• [Saved entries]:
● ● ● ●

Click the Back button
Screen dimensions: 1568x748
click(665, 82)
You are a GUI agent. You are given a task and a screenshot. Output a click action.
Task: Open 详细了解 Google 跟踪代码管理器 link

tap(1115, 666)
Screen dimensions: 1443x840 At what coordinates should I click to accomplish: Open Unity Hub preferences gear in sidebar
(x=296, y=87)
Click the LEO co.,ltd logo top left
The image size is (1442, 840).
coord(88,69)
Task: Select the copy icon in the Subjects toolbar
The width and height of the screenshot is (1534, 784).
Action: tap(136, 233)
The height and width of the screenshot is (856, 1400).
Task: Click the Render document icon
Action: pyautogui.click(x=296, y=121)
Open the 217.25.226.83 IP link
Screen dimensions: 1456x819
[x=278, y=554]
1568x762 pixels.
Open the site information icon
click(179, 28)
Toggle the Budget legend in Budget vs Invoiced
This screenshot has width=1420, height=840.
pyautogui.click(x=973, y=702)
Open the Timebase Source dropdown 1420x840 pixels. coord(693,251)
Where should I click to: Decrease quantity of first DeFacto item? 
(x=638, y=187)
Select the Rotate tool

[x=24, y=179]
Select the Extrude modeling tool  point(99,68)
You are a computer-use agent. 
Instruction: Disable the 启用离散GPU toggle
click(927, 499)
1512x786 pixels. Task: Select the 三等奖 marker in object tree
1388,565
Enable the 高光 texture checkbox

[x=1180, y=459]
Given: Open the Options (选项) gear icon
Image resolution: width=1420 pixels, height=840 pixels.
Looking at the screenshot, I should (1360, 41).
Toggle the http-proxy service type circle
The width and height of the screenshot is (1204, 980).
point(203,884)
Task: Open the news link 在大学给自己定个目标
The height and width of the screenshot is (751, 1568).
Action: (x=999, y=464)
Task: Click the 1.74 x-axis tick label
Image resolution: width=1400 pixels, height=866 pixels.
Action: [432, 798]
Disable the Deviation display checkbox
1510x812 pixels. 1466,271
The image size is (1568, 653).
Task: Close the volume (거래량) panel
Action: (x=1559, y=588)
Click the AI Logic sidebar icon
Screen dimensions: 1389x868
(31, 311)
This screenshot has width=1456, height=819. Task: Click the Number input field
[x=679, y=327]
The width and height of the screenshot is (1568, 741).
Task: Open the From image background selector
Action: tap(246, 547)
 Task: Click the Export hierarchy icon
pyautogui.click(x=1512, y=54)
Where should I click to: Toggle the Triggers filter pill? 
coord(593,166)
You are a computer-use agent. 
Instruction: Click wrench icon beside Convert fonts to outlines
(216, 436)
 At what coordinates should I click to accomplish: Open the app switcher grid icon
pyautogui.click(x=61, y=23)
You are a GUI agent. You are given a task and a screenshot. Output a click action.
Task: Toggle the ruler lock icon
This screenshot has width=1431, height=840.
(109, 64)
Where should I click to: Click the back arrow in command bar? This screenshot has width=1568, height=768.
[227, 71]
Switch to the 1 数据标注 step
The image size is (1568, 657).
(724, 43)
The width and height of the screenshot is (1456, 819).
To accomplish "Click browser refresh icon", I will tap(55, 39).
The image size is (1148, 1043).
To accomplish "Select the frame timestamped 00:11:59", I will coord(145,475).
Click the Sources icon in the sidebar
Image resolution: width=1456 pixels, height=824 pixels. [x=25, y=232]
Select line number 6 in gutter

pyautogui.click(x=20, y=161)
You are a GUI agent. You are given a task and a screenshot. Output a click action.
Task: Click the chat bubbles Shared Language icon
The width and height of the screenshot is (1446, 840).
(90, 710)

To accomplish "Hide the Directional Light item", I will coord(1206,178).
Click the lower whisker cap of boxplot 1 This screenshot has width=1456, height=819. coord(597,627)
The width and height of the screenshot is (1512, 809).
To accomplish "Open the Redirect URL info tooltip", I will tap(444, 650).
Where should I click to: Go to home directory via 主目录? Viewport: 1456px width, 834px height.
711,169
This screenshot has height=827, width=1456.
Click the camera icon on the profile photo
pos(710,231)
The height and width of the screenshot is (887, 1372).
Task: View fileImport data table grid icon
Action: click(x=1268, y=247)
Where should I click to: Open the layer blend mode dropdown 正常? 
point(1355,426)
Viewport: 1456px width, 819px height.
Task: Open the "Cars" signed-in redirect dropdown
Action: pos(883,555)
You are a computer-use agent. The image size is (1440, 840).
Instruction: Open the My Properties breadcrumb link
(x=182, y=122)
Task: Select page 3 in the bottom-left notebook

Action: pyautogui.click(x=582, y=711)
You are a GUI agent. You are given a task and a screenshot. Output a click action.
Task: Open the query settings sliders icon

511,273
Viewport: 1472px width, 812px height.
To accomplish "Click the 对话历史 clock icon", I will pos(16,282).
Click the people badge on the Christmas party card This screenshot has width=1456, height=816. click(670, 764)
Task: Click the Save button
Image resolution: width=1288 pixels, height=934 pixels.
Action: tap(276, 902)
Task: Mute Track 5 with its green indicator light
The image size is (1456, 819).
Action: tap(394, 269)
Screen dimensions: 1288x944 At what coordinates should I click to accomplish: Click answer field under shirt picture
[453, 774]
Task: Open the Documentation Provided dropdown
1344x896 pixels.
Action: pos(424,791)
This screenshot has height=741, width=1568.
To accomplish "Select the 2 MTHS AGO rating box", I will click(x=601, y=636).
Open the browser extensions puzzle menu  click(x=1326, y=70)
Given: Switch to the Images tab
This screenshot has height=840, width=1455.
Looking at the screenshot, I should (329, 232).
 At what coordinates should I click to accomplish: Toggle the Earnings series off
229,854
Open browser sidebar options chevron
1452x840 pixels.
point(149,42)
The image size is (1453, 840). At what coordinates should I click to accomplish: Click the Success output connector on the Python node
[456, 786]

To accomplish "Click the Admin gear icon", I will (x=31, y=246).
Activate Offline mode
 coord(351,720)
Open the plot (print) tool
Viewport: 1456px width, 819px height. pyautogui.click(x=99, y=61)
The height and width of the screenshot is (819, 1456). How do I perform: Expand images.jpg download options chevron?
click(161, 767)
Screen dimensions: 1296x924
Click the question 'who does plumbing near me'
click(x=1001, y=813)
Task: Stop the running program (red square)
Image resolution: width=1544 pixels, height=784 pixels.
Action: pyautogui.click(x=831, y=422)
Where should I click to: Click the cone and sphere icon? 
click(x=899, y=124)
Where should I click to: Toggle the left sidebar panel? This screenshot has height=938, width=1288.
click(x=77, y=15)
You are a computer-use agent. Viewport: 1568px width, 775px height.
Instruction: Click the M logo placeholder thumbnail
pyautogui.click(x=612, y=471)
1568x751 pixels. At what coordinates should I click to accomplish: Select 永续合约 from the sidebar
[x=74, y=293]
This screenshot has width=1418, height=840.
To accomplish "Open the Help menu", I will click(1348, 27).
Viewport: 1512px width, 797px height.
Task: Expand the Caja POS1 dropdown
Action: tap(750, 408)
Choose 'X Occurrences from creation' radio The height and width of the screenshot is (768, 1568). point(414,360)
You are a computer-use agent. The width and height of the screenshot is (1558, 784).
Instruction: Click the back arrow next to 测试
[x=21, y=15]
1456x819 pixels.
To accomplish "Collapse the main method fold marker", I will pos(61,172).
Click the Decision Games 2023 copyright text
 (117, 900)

● ● ● ●

• [INSTRUCTIONS TO FOLLOW]:
Select and copy each line from the data that includes the word "button".

• [RESPONSE FOR THIS EXERCISE]:
Click the Back button
Task: Click the Save button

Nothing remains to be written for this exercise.